One of the overlooked story lines in Sunday’s game between the Falcons and Eagles came from the fact that Atlanta cornerback Asante Samuel was facing his former team from Philly for the first time.

After the game, the always-loquacious Asante had something to say about his former head coach, Andy Reid.

Reid snubbed him.

“Andy Reid, why didn’t you speak to me?” Samuel told reporters, via  “What did I do to you man?  I got nothing but love for you Big Red. . . .  He wouldn’t speak to me, man, can you believe that?  As happy as I am, he wouldn’t even tell me ‘Great game Asante, I love ya man.'”

Samuel addressed the topic several times in his comments to the media.

“Can you believe that?” Samuel said.  “He didn’t speak to me.  Like it’s my fault, like what did I do to you?  You know what I meant?  I think it was the way we was dancing out there; it got to him a little bit.”

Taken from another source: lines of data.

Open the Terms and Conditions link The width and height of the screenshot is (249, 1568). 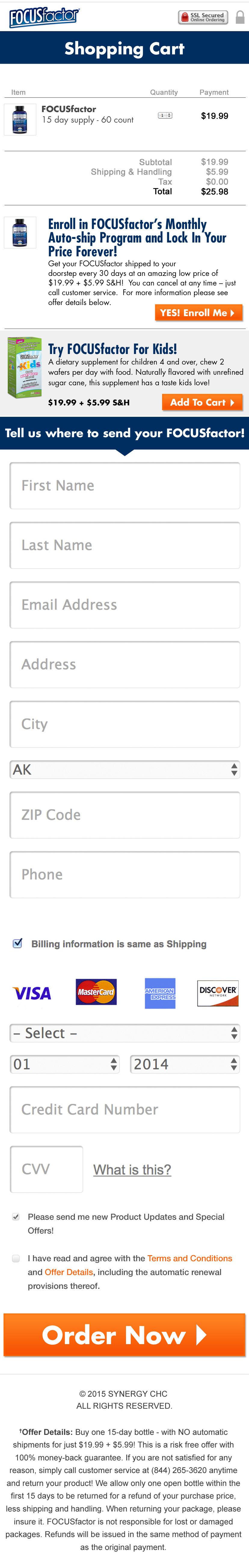(x=190, y=1258)
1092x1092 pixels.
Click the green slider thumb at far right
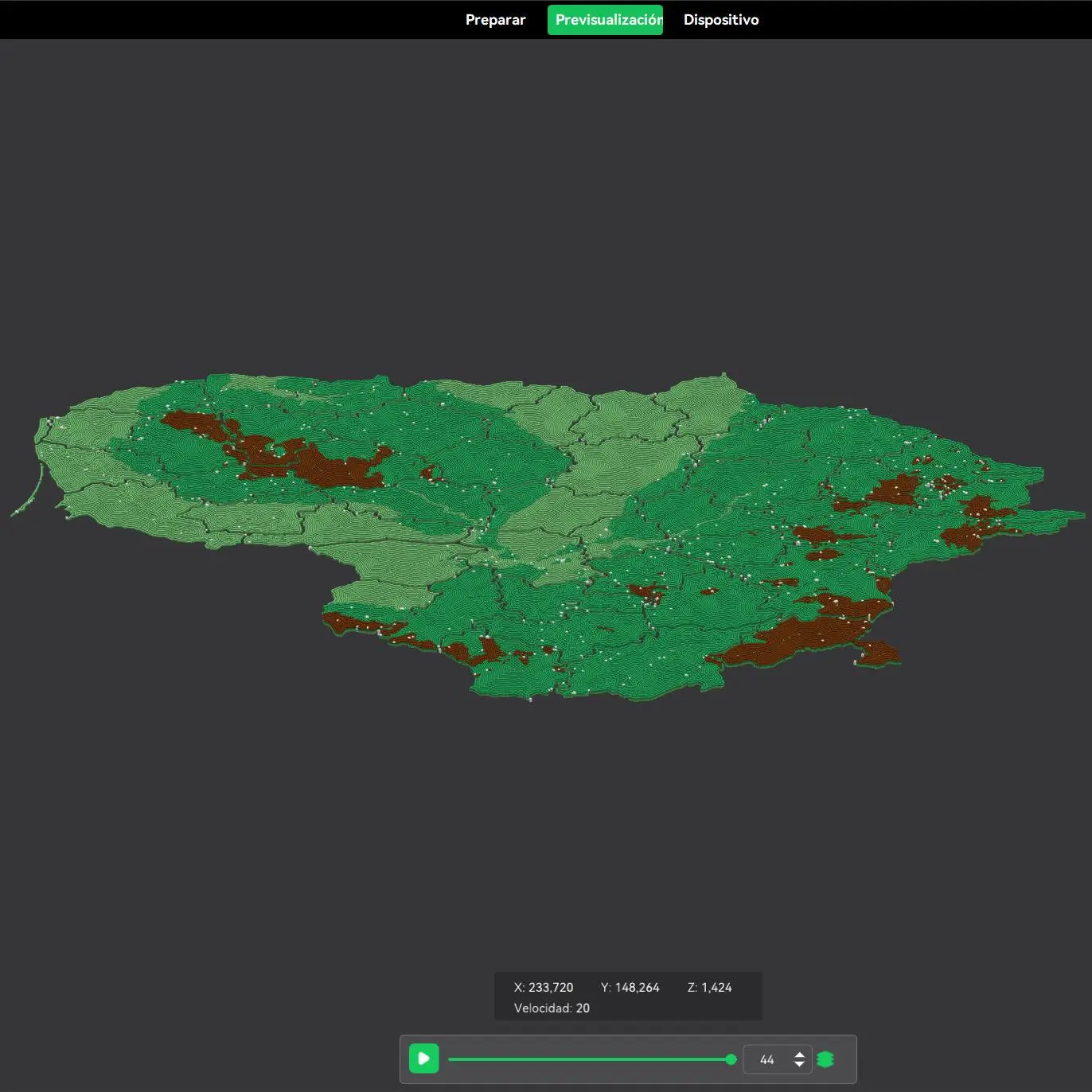point(730,1059)
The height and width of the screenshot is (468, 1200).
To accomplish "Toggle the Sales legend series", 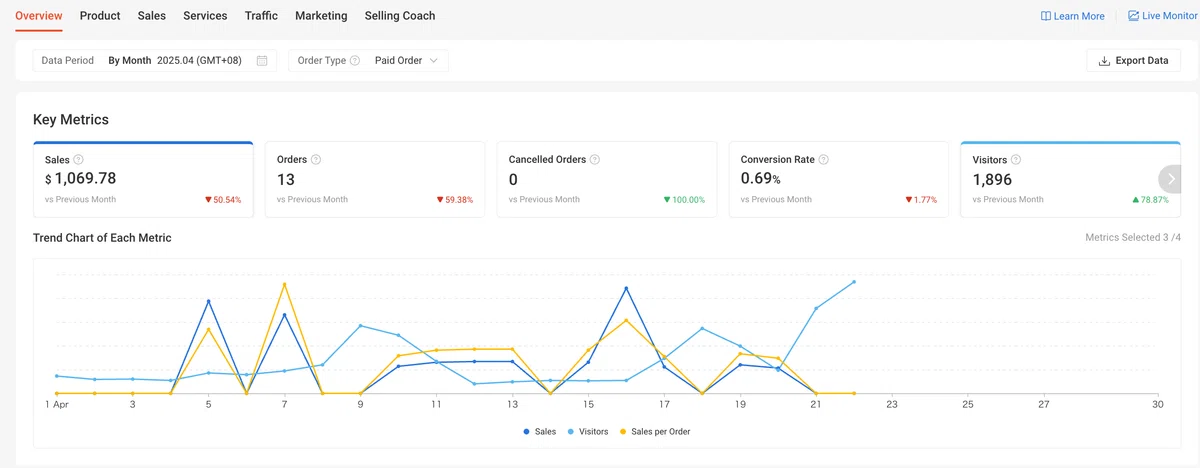I will [540, 432].
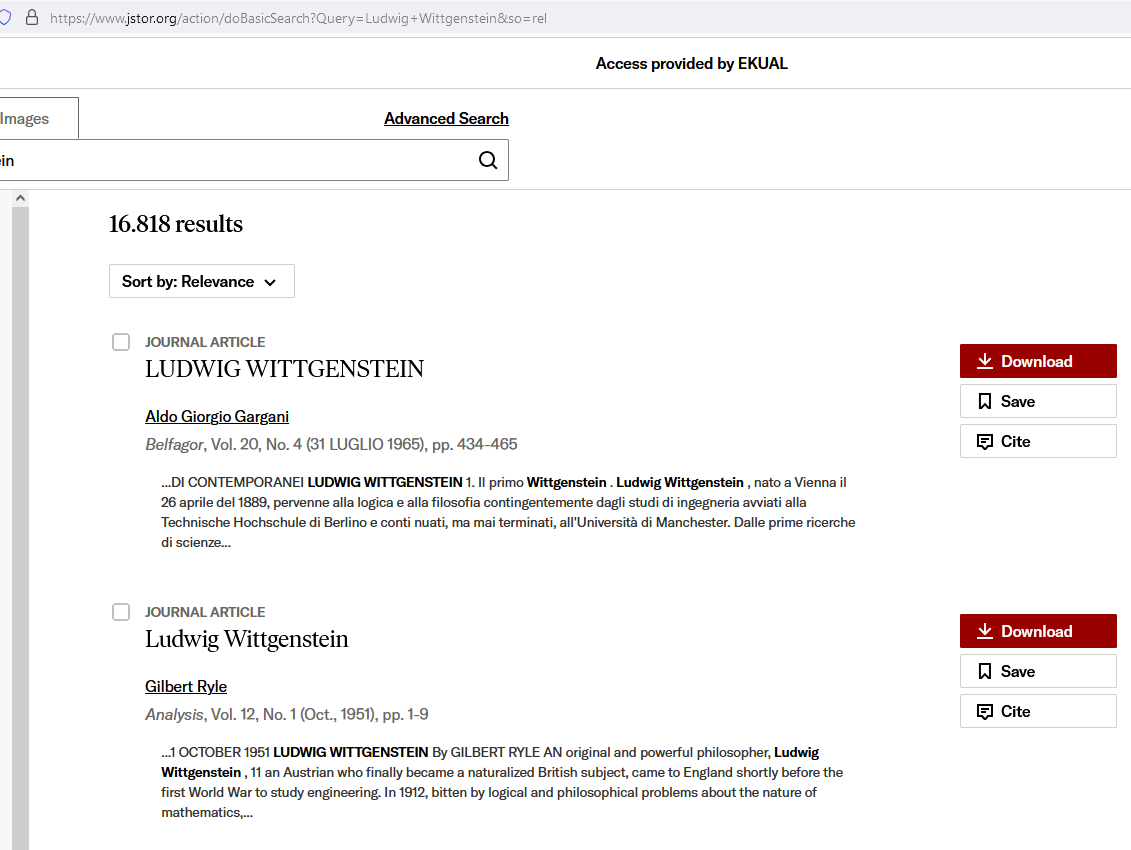Click Cite icon for Gilbert Ryle article
1131x850 pixels.
pos(984,711)
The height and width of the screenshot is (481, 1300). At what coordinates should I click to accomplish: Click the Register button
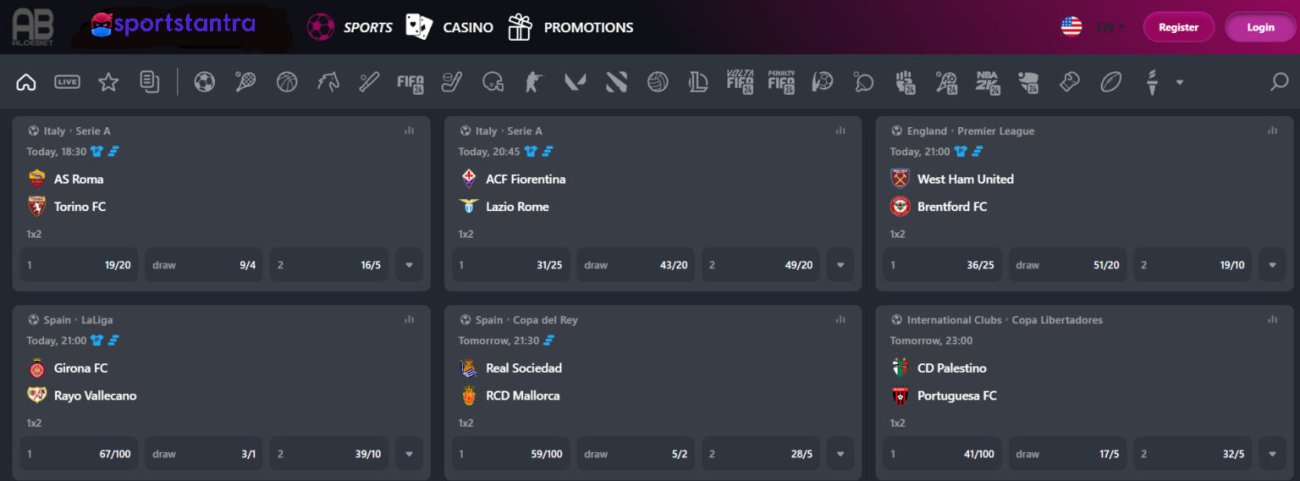point(1178,27)
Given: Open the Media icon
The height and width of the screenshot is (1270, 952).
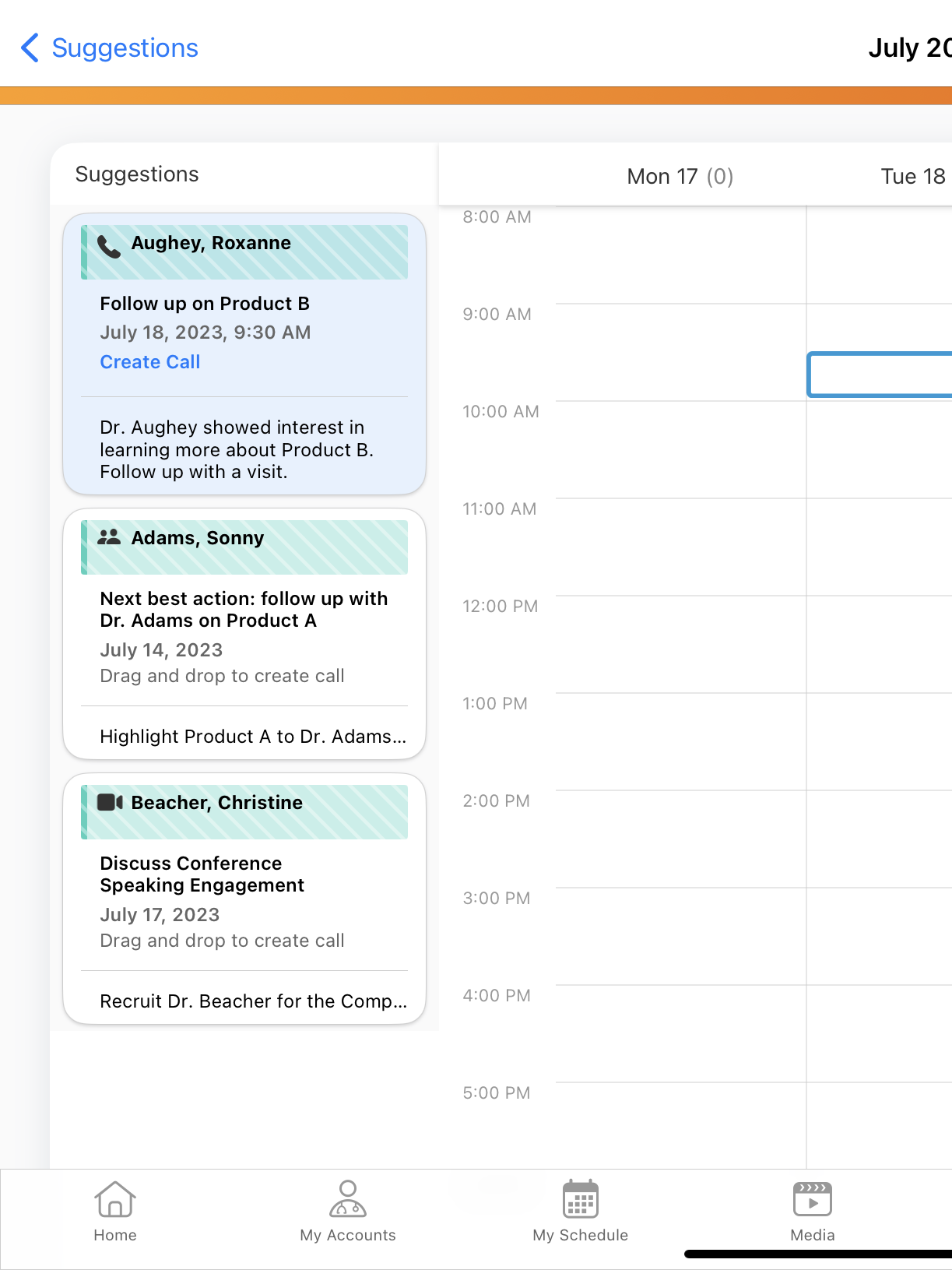Looking at the screenshot, I should coord(812,1199).
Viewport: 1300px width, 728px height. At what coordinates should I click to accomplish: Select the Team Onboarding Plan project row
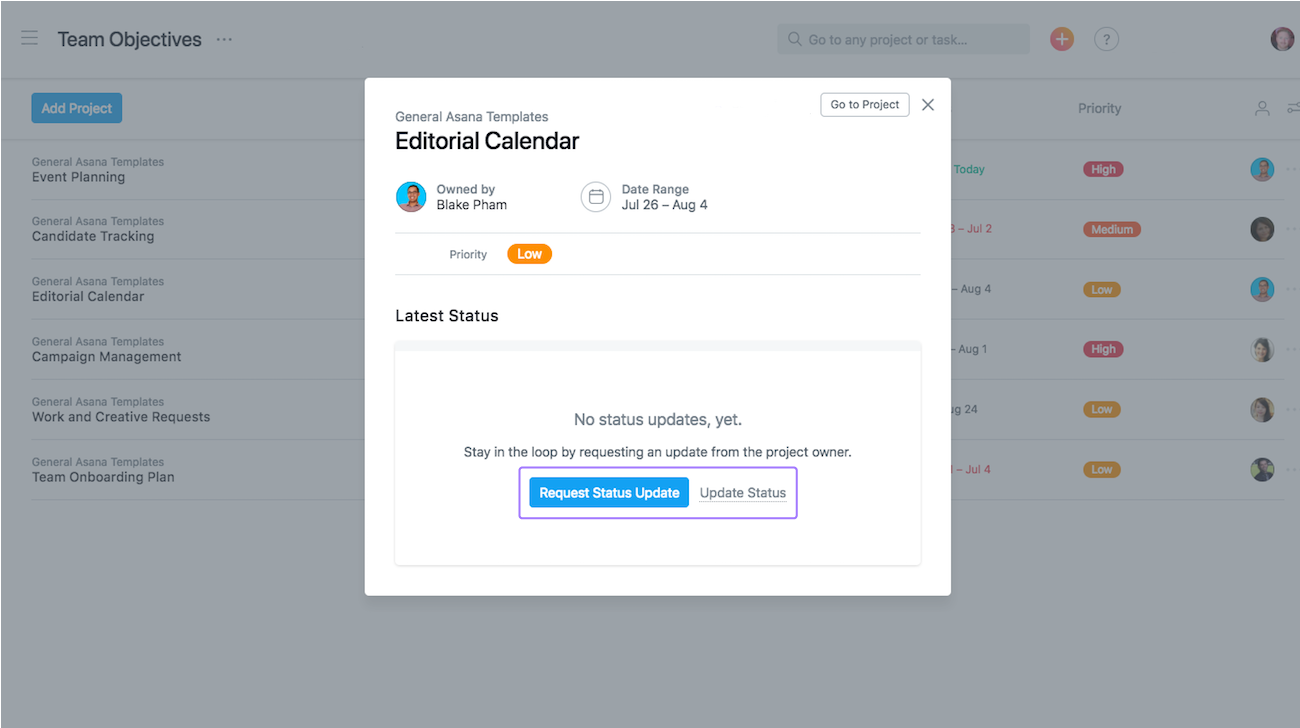[x=103, y=470]
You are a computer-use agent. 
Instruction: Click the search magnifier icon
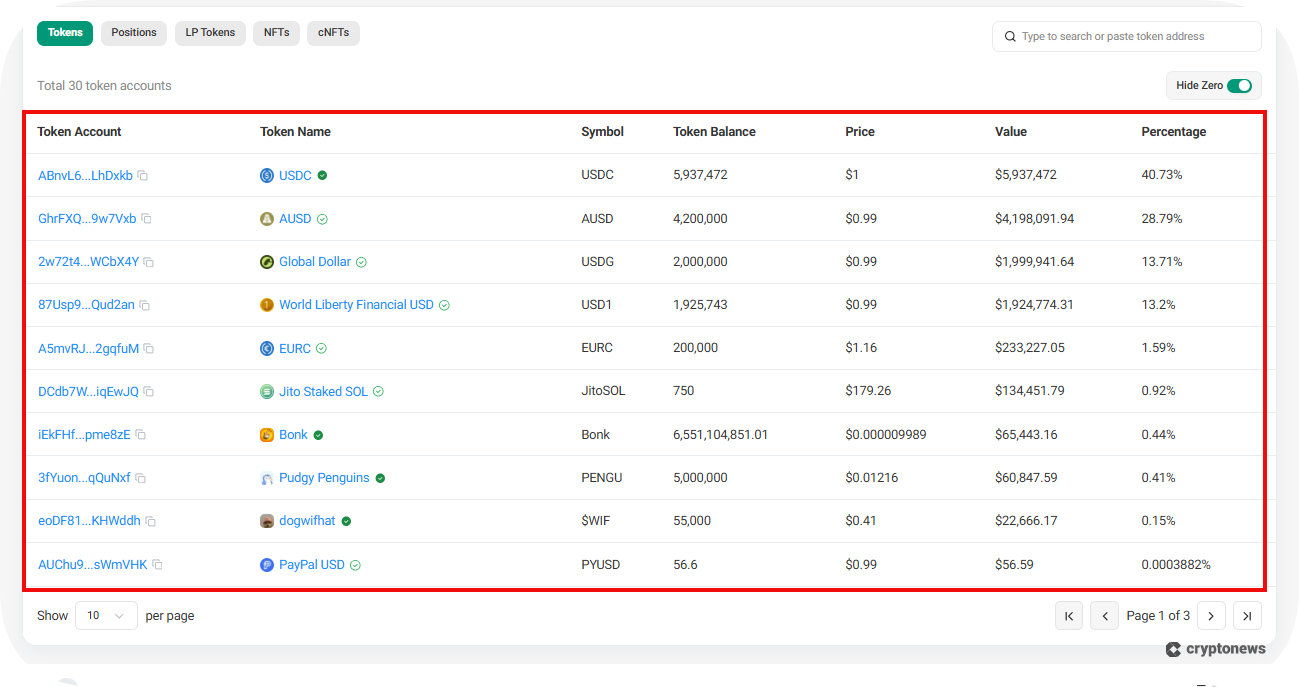click(1009, 36)

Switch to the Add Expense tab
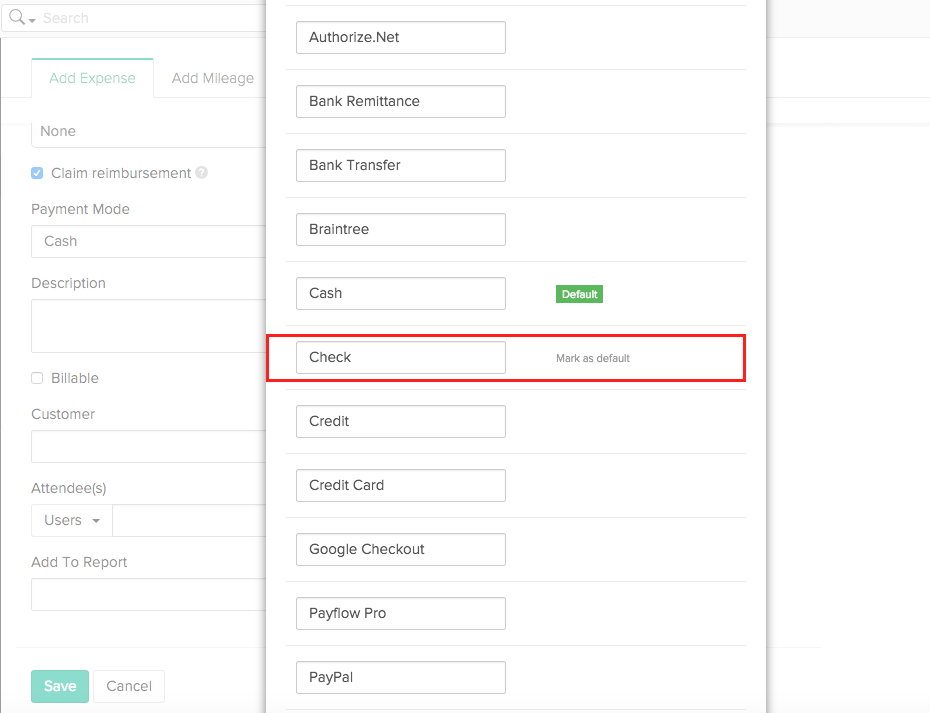coord(92,78)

If Reid didn’t care for Samuel’s dancing, Samuel’s comments may get to Reid a little, too.

“The difference between these teams?” Samuel said.  “I think it’s the coaching. We got really good coaching, we run the ball.”

Reid has bigger fish to fry than worrying about what Samuel has to say.  Still, it’s more proof that things are quickly unraveling for Reid and the Eagles.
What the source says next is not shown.